- TEXTAUSZUG:
+ + +

Türkische Presse Europa
11. und 12.06.2009 – Visafreiheit, EU-Beitritt Türkei, Islam
Die Europaausgaben der türkischen Zeitungen beschäftigen sich heute vornehmlich mit der Visafreiheit für türkische Staatsbürger. Das türkische Außenministerium hat sich zu den Verfahrensregelungen der deutschen Botschaft geäußert. In diversen Berichten werden ferner das Ergebnis der Europawahl sowie die EU-Beitrittsverhandlungen mit der Türkei diskutiert. Weitere Themen sind unter anderem der Integrations-Indikatorenbericht der Bundesregierung und das Anerkennungsverfahren für ausländische Abschlüsse.
Freitag, 12.06.2009, 22:31 Uhr|zuletzt aktualisiert: Dienstag, 24.08.2010, 19:28 Uhr Lesedauer: 7 Minuten |
Deutscher Botschafter erörtert Visaregelungen
Der deutsche Botschafter in Ankara, Dr. Eckart Cuntz, hat in einem Gespräch mit der MILLIYET die Regelungen zur Visafreiheit für türkische Staatsbürger erörtert. Der Botschafter betonte, dass die neuen Regelung nicht die Einreise nach und den Aufenthalt in Deutschland zum Zweck der Entgegennahme von Dienstleistungen betrifft.

+ + +

- DATENAUSZUG:
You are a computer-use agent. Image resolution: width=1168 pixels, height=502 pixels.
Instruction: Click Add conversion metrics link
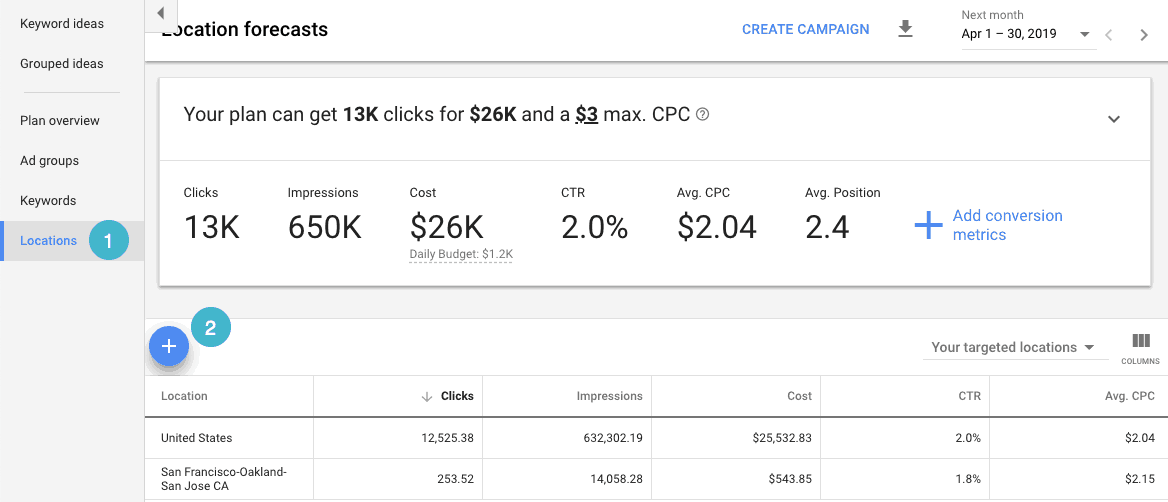pyautogui.click(x=1007, y=225)
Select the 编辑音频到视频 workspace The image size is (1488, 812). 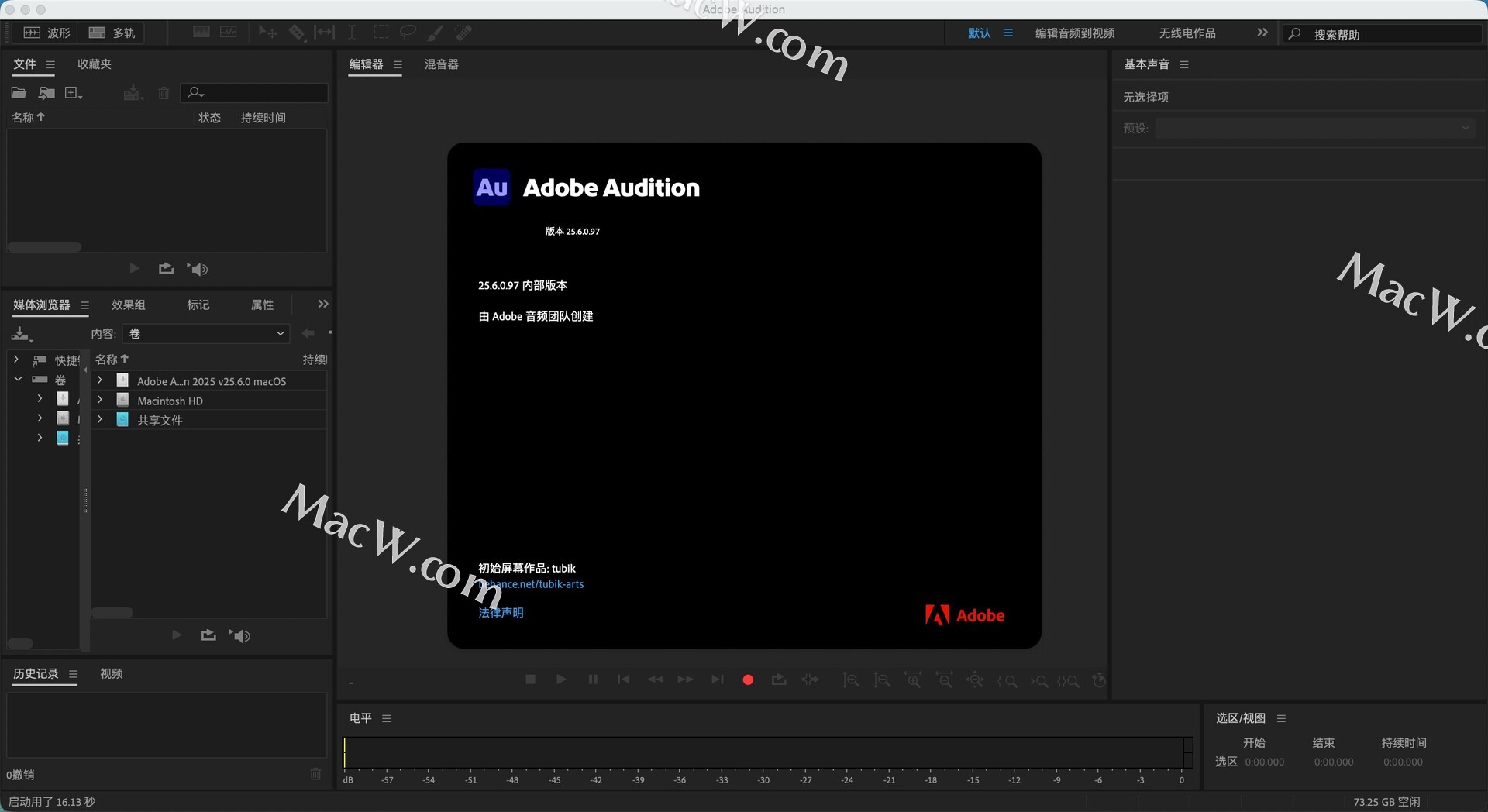point(1075,33)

+ + +

Stimmen die folgenden Aussagen mit dem Pressespiegel überein? Antworte jeweils mit Ja oder Nein und zitiere die entscheidende Stelle wörtlich. 1. Das türkische Außenministerium hat sich zu den Verfahrensregelungen der deutschen Botschaft geäußert. 2. Der deutsche Botschafter in Ankara sprach mit der Zeitung HÜRRIYET. 3. Die Europaausgaben der türkischen Zeitungen befassen sich vor allem mit dem Ergebnis der Europawahl.

- ANTWORT:
1. Ja: „Das türkische Außenministerium hat sich zu den Verfahrensregelungen der deutschen Botschaft geäußert.“
2. Nein: „in einem Gespräch mit der MILLIYET“
3. Nein: „beschäftigen sich heute vornehmlich mit der Visafreiheit für türkische Staatsbürger“